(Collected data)
↓

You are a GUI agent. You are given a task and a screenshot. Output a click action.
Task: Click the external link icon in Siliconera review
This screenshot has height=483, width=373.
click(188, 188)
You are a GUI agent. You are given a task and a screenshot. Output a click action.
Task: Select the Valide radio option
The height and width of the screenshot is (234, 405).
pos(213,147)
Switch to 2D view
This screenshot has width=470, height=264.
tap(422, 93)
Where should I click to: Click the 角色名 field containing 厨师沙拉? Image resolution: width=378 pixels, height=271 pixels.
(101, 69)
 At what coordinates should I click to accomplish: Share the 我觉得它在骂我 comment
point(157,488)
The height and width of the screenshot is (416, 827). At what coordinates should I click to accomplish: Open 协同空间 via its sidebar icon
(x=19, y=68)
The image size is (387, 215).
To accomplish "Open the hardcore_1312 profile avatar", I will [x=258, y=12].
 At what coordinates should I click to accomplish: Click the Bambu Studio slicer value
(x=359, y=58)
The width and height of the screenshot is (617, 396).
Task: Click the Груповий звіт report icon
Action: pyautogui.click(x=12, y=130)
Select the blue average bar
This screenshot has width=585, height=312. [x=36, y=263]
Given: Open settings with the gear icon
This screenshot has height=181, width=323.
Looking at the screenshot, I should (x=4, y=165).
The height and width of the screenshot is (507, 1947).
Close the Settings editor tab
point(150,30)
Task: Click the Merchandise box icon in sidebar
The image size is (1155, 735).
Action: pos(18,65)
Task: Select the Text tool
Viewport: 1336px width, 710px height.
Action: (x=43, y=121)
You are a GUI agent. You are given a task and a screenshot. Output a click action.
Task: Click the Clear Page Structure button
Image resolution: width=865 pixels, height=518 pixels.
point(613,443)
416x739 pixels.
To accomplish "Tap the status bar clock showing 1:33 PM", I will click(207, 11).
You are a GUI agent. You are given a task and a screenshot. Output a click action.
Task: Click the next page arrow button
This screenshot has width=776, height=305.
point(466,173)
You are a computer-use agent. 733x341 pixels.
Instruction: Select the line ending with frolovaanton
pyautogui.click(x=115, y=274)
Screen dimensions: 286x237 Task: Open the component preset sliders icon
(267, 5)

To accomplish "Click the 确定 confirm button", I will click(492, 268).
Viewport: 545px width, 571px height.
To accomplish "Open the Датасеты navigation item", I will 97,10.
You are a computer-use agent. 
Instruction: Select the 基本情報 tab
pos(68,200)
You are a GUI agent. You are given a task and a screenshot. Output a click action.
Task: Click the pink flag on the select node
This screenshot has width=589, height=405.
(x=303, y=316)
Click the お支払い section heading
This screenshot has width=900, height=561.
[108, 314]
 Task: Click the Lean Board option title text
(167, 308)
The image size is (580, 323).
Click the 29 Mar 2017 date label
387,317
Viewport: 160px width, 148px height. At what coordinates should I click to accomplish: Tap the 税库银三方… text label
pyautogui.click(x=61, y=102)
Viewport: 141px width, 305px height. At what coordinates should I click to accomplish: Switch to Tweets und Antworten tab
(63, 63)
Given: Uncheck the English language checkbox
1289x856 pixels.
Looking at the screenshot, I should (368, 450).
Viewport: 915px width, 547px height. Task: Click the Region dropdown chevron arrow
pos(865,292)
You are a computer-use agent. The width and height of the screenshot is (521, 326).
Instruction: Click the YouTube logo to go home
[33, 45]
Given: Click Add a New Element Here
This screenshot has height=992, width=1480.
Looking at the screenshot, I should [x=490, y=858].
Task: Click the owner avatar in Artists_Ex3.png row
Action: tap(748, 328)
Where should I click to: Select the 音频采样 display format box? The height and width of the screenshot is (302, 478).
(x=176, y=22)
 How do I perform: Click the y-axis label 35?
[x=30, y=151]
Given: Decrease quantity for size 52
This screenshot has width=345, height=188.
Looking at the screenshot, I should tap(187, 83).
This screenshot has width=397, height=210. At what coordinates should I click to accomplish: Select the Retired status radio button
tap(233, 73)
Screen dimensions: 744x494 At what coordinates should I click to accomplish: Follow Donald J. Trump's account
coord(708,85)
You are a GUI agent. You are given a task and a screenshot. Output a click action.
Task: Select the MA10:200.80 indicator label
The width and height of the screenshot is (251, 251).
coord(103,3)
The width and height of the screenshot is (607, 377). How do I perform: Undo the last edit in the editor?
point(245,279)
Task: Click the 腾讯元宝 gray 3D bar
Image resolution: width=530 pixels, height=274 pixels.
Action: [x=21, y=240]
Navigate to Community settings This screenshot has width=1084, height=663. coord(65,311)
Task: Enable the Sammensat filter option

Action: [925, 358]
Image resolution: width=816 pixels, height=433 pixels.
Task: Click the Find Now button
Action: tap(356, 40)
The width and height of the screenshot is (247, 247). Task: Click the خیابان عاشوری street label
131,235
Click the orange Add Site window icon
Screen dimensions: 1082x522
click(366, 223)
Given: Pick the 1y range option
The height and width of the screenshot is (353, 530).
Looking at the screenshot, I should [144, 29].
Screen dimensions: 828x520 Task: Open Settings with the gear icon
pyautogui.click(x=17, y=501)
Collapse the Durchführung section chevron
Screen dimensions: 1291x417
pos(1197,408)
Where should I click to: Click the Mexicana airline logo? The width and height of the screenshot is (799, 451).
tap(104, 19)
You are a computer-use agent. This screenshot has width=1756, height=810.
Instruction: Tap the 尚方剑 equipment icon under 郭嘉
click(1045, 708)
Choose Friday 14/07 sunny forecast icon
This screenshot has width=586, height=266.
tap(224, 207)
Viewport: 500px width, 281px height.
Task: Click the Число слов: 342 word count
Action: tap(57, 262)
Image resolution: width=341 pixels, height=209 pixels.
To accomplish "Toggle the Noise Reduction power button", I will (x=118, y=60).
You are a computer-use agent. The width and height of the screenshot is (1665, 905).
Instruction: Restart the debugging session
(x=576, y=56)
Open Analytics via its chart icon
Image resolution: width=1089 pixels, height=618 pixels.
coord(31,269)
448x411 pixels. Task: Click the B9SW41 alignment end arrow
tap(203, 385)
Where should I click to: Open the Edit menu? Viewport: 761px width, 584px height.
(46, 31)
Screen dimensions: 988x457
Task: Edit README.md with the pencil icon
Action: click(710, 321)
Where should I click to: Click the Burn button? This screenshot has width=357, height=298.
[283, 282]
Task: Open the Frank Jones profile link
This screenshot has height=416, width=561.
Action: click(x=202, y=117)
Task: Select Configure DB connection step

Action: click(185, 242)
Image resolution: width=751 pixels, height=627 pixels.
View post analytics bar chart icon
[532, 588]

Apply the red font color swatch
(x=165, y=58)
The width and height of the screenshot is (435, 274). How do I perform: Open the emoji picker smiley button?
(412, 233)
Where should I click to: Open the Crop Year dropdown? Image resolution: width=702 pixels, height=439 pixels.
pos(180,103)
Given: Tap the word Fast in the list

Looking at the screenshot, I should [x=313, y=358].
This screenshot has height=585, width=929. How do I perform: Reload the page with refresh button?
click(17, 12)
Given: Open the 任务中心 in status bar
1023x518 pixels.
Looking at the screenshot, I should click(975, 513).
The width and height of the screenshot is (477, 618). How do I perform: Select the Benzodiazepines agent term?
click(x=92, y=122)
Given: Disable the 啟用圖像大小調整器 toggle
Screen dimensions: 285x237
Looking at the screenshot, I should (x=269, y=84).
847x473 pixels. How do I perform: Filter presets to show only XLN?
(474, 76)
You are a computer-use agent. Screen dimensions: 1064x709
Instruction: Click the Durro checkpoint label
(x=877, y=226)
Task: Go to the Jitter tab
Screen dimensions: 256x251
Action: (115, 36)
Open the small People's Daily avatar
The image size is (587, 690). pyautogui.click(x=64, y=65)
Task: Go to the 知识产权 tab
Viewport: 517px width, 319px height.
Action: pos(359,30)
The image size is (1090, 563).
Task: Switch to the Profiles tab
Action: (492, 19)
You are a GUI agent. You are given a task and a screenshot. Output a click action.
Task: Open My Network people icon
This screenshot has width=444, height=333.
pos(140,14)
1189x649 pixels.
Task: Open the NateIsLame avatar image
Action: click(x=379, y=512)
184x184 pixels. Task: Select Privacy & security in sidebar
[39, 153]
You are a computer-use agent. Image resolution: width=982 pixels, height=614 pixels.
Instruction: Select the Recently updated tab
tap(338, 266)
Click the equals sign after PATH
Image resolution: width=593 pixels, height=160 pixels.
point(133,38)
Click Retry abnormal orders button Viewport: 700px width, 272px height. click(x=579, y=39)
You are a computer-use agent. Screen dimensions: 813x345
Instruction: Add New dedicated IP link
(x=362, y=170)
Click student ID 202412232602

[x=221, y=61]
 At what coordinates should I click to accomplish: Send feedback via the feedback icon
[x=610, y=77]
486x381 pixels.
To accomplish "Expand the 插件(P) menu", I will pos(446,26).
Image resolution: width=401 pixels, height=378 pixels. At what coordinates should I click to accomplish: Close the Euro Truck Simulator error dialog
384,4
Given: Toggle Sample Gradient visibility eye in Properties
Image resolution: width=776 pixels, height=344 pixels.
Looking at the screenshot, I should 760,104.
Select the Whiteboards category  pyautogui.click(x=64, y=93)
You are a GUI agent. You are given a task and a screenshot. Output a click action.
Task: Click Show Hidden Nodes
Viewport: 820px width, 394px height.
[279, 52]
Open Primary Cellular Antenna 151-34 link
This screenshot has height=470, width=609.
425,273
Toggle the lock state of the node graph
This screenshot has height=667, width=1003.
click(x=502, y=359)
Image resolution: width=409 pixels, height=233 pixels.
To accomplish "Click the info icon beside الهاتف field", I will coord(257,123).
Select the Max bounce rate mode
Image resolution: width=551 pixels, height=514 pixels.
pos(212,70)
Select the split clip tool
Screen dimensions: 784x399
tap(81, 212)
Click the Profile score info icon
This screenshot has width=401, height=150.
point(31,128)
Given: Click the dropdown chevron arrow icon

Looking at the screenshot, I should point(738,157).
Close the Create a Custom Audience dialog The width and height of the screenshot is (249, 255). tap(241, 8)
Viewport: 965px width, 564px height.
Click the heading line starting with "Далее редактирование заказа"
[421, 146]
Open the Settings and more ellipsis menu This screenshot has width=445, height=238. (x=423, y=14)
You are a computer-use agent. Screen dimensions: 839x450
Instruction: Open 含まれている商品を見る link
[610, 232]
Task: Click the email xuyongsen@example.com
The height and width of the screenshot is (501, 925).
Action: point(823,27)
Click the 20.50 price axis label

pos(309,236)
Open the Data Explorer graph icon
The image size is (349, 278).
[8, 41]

↑

- INSTRUCTIONS TO FOLLOW
Copy out only the lines of the records above from the one with "486x381 pixels." through the one with "Image resolution: width=409", exactly as they stand, both included.

- RESPONSE AREA
486x381 pixels.
To accomplish "Expand the 插件(P) menu", I will pos(446,26).
Image resolution: width=401 pixels, height=378 pixels. At what coordinates should I click to accomplish: Close the Euro Truck Simulator error dialog
384,4
Given: Toggle Sample Gradient visibility eye in Properties
Image resolution: width=776 pixels, height=344 pixels.
Looking at the screenshot, I should 760,104.
Select the Whiteboards category  pyautogui.click(x=64, y=93)
You are a GUI agent. You are given a task and a screenshot. Output a click action.
Task: Click Show Hidden Nodes
Viewport: 820px width, 394px height.
[279, 52]
Open Primary Cellular Antenna 151-34 link
This screenshot has height=470, width=609.
425,273
Toggle the lock state of the node graph
This screenshot has height=667, width=1003.
click(x=502, y=359)
Image resolution: width=409 pixels, height=233 pixels.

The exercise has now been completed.